The problem is that docker/podman are not aware of such configuration and it seems to be impossible to pass that path through the cgroup-parent argument.
I have managed to do this, albeit in a somewhat degraded way. The key was to enable cgroups v2 in both host and container and allowing some system calls and some other settings:
This is extracted from my current config, so I’m unsure if all is needed, but it works for me with both podman and docker. The one thing that does not work is privileged containers, but otherwise it seems to handle the containers I run.
This broke for me recently on unstable, most likely with the upgrade of systemd to version 253. Both docker and podman started throwing EPERM errors. It took some time testing around with Arch, where it worked, and NixOS unstable, and I had to resort to using strace and reading up on capabilities and seccomp.
While testing I came up with a minimal flake that works for me:
{
description = "lab";
inputs = {
unstable.url = "nixpkgs/nixos-unstable";
};
outputs = { self, unstable }: {
nixosConfigurations.lab = unstable.lib.nixosSystem {
system = "x86_64-linux";
modules = [
({ config, pkgs, lib, ... }: {
imports = [
./hardware-configuration.nix
];
nix.settings.experimental-features = [ "nix-command" "flakes" ];
boot.loader.systemd-boot.enable = true;
boot.loader.efi.canTouchEfiVariables = true;
networking.hostName = "<hostname>";
time.timeZone = "<timezone>";
i18n.defaultLocale = "en_US.UTF-8";
console = {
font = "Lat2-Terminus16";
};
services.openssh.enable = true;
services.openssh.settings.PermitRootLogin = "yes";
networking.nat.enable = true;
networking.nat.internalInterfaces = [ "ve-+" ];
networking.nat.externalInterface = "enp1s0";
containers.lab = {
autoStart = true;
privateNetwork = true;
hostAddress = "192.168.100.10";
localAddress = "192.168.100.11";
enableTun = true;
extraFlags = [ "--private-users-ownership=chown" ];
additionalCapabilities = [
# This is a very ugly hack to add the system-call-filter flag to
# nspawn. extraFlags is written to an env file as an env var and
# does not support spaces in arguments, so I take advantage of
# the additionalCapabilities generation to inject the command
# line argument.

INFORMATION SUPPLIED
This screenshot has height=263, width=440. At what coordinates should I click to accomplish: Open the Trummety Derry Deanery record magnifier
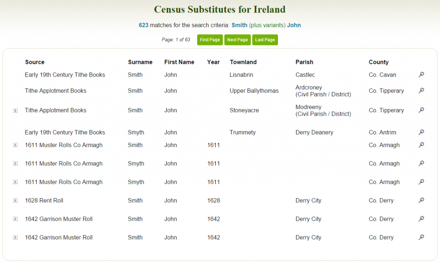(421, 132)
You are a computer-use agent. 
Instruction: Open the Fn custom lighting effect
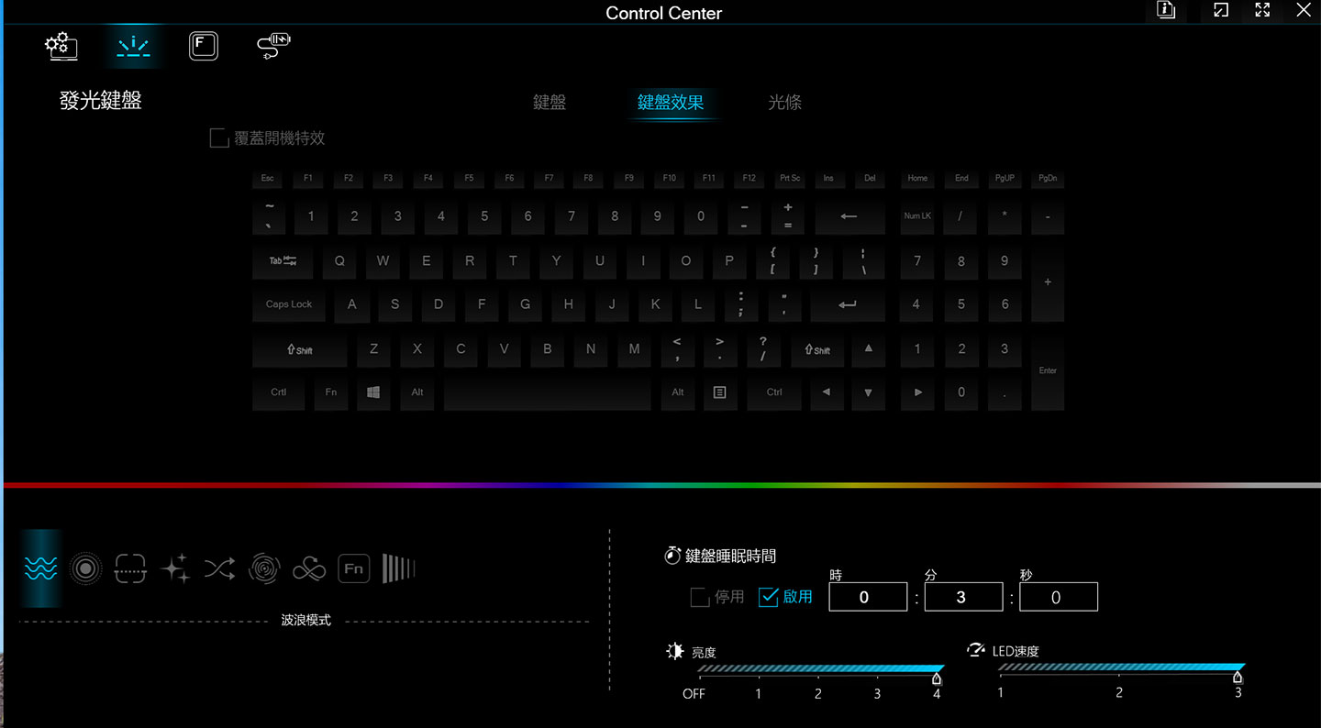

DIRECTIONS
Continue the forum post about running Docker and Podman inside NixOS containers, starting right after its last line. The listing has no connection to the text.

WRITTEN RESPONSE
''all" --system-call-filter="add_key keyctl bpf" --capability="all''
];
allowedDevices = [
{ node = "/dev/fuse"; modifier = "rwm"; }
{ node = "/dev/mapper/control"; modifier = "rw"; }
{ node = "/dev/console"; modifier = "rwm"; }
];
bindMounts.fuse = {
hostPath = "/dev/fuse";
mountPoint = "/dev/fuse";
isReadOnly = false;
};
config = { config, pkgs, ... }: {
boot.isContainer = true;
system.stateVersion = "22.11";
virtualisation.docker.enable = true;
systemd.services.docker.path = [ pkgs.fuse-overlayfs ];
};
};
system.stateVersion = "22.11";
})
];
};
};
}
It may be that --private-users-ownership=chown flag is not needed, I just found a change introduced in systemd 253 that may have caused permission errors.
I also opted to hack the flag --system-call-filter directly into the start script, since extraFlags do not support spaces in arguments, because it seemed that using a file in /etc/systemd/nspawn stopped working.
The addition of /dev/console to allowedDevices was necessary because some containers need to create that device, and failed on an EPERM.